Collected data entries:
----
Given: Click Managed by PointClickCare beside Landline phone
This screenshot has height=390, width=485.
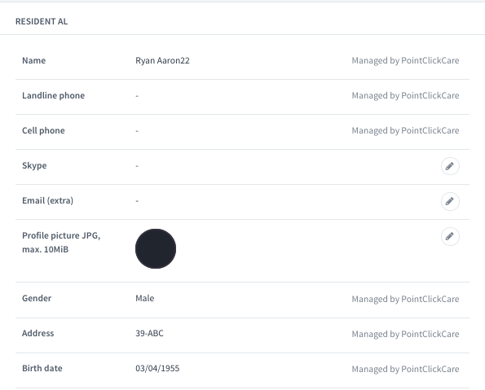Looking at the screenshot, I should (x=405, y=95).
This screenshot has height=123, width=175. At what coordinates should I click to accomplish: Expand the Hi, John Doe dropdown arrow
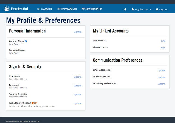click(150, 9)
----
Exactly as they stand, the entries must be written out again, pictures excluded.

Given: Click Managed by PointClickCare beside Landline phone
This screenshot has height=390, width=485.
Looking at the screenshot, I should (x=405, y=95).
This screenshot has height=123, width=175. At what coordinates should I click to accomplish: Expand the Hi, John Doe dropdown arrow
click(150, 9)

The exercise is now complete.